# Attention "TACKLE-HO's" . . .



## ez2cdave (Oct 13, 2008)

Get ready to drool . . . A little "pricey", but you "boat guys" seem to have pretty deep pockets - LOL !

http://www.ebay.com/itm/Ultimate-Offshore-Fishing-Package-24-Rod-and-Reel-Set-3-Aftco-Gaffs-and-Rack-/190997232280?pt=LH_DefaultDomain_0&hash=item2c78527a98


----------



## solid7 (Dec 31, 2010)

You have your terminology confused. That package is not for a "Tackle-Ho". That's pretty much a standard set-up for a serious off-shore fisherman.

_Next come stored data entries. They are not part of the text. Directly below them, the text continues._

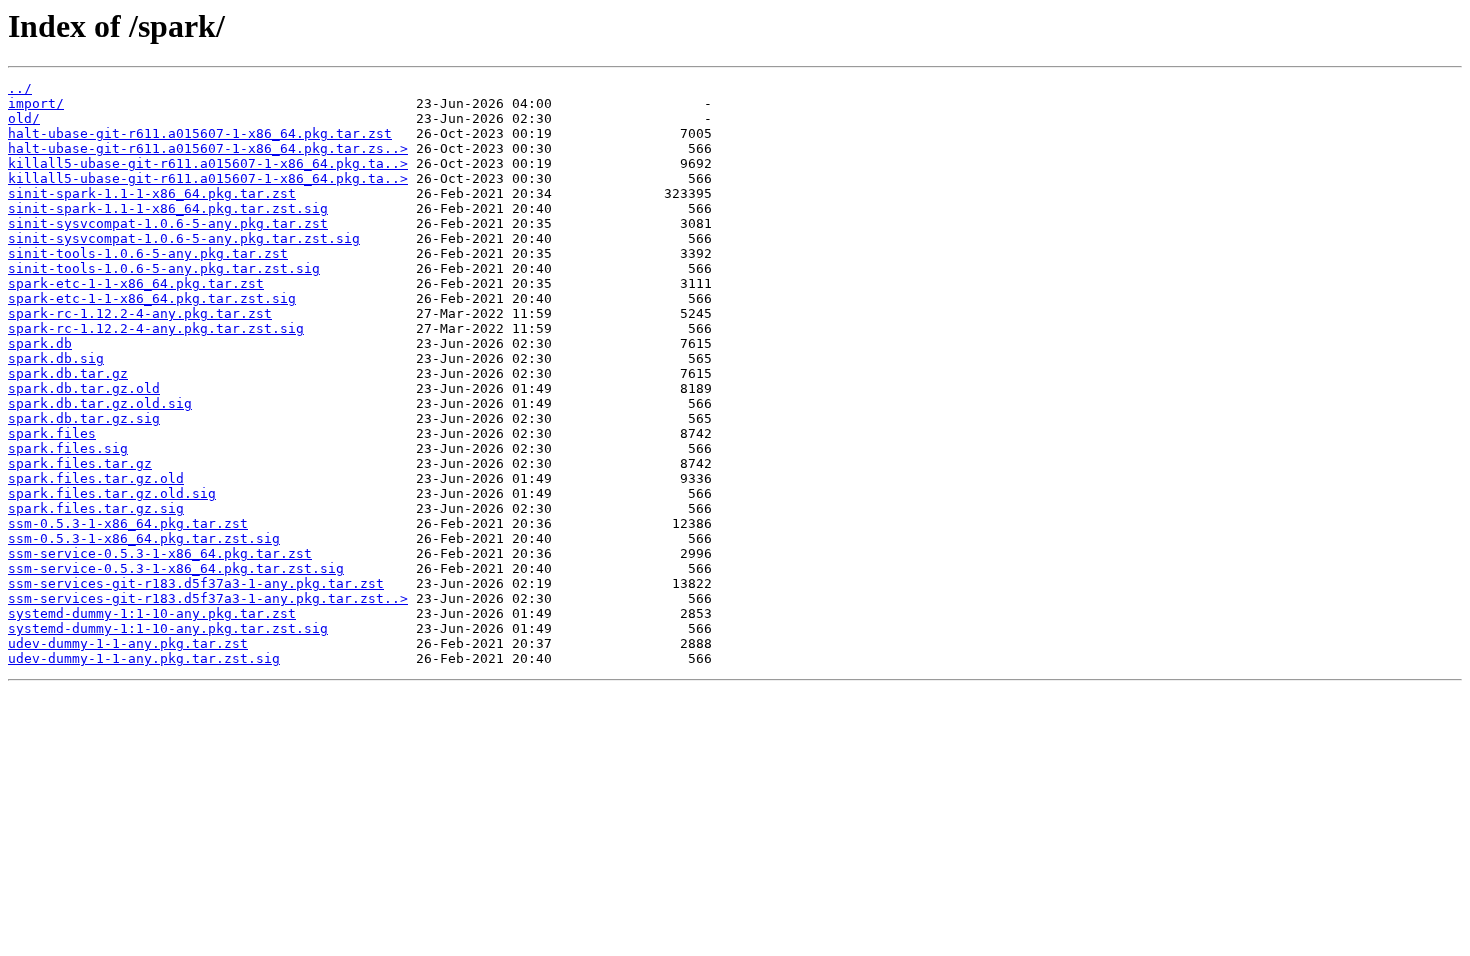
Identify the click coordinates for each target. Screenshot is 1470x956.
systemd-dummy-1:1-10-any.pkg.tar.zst (152, 613)
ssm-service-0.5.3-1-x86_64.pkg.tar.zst (160, 553)
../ (20, 88)
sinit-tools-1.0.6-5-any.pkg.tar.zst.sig (164, 268)
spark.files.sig (68, 448)
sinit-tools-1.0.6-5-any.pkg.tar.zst (148, 253)
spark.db (40, 343)
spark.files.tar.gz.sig (96, 508)
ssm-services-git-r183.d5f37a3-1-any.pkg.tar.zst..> (208, 598)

The Tackle-Ho gets their kicks from having a large variety of name brand stuff. You have just found a ready made cache of gear for a commercial fisherman or a boat captain.


----------



## OldBay (May 15, 2003)

Half the fun of being a tackle junkie is building your collection a few pieces at a time. Buying a whole spread would take some of the fun out of it for me. You can get Penn 50VSWs on ebay for $450 shipped all day. The Davis rods on all his reels are also available on ebay for under $100 each. Most of the money is in the electric reels (about $3,500 each) and the stellas are almost a grand and the 130s are high dollar, but thats all pretty specialized gear.


----------